-- Begin --

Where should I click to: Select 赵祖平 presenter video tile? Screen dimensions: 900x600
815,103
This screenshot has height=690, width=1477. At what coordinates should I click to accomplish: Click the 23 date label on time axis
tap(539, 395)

-- End --
-- Begin --

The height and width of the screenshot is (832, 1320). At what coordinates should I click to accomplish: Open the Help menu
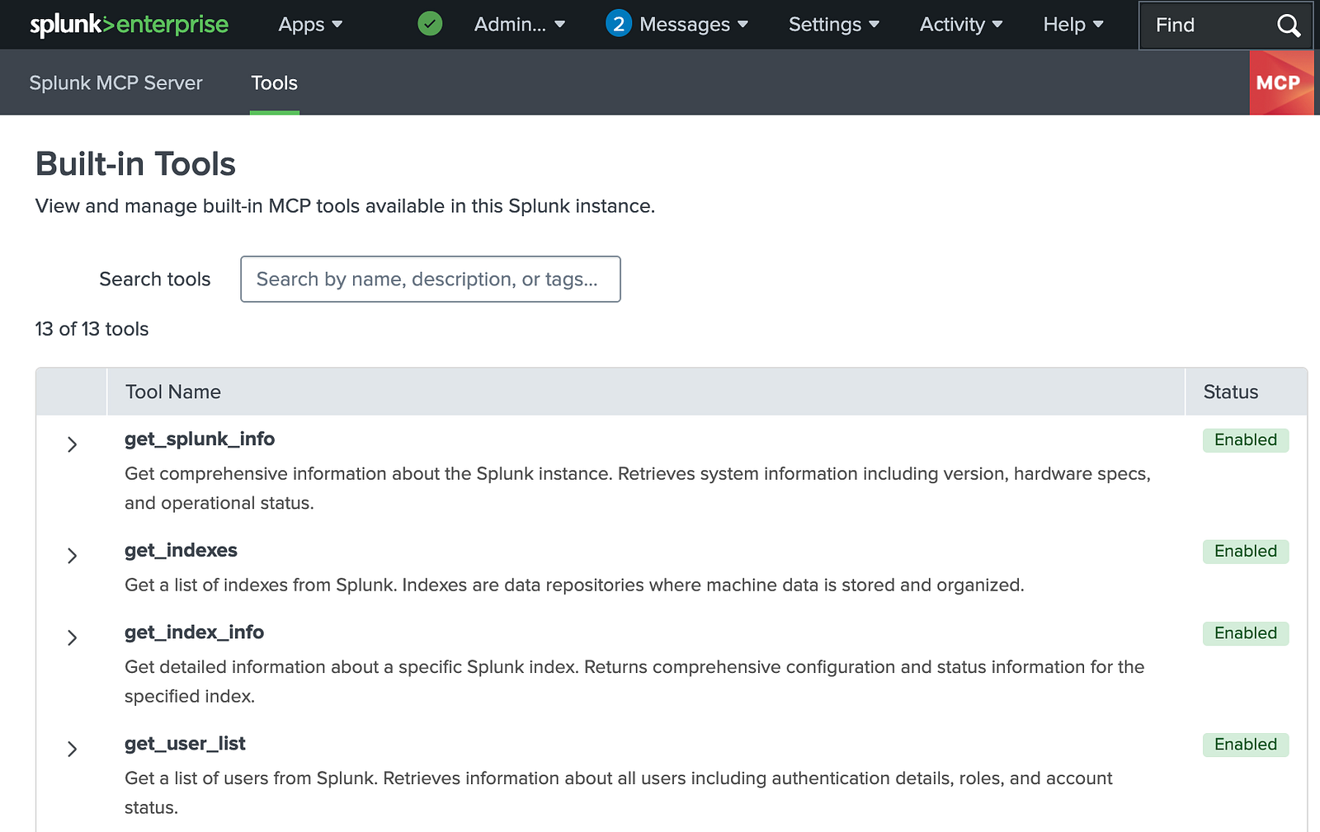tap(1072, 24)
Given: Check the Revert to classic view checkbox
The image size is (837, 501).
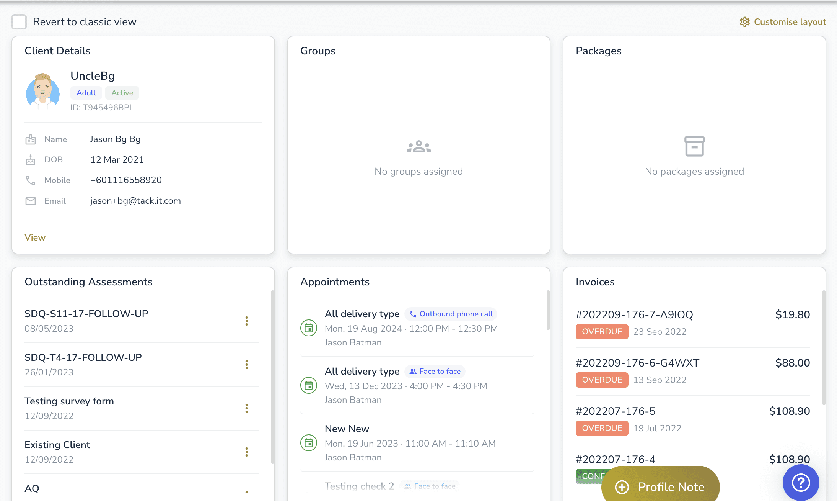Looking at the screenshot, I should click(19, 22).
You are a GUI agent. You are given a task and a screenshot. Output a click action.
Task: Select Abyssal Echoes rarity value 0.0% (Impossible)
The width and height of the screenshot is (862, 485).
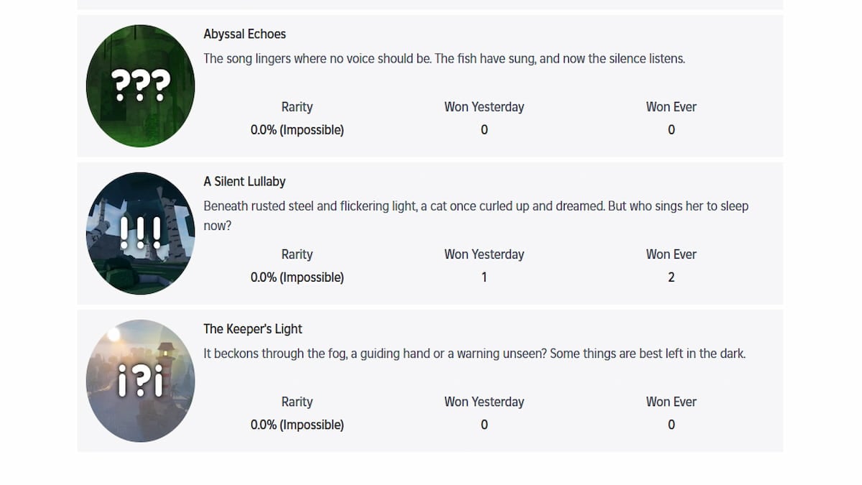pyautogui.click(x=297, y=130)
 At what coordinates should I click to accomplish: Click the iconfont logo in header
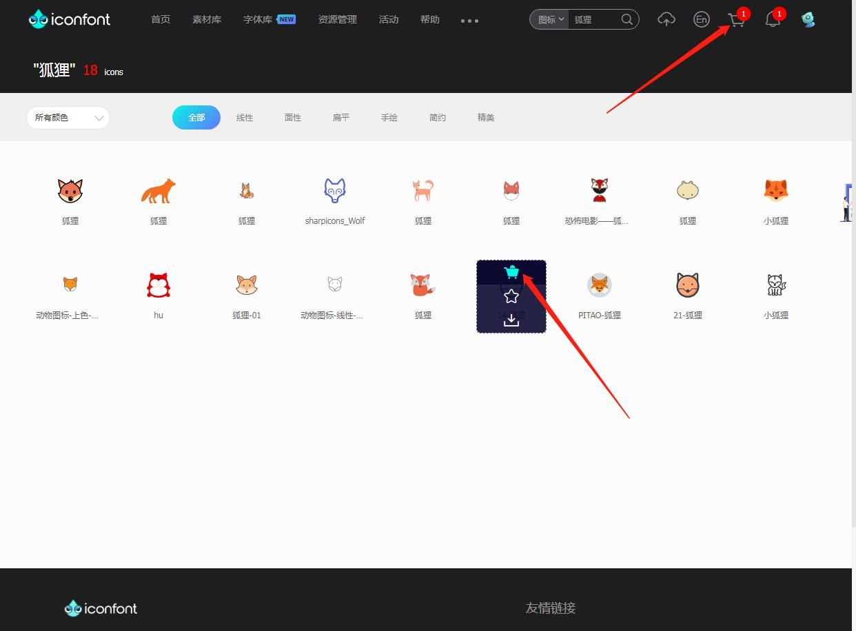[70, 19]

-- End --
-- Begin --

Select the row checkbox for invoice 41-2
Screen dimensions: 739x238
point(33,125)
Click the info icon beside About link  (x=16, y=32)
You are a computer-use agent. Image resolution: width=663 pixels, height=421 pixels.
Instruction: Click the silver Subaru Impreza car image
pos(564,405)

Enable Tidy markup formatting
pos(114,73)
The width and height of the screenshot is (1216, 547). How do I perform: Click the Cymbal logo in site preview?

-- End --

Render the stretch from the line containing "You are a computer-use" through the line containing "The width and height of the screenshot is (1216, 547)." as a numbered list, leaving out blank lines.

1. You are a computer-use agent. Image resolution: width=663 pixels, height=421 pixels.
2. Instruction: Click the silver Subaru Impreza car image
3. pos(564,405)
4. Enable Tidy markup formatting
5. pos(114,73)
6. The width and height of the screenshot is (1216, 547). How do I perform: Click the Cymbal logo in site preview?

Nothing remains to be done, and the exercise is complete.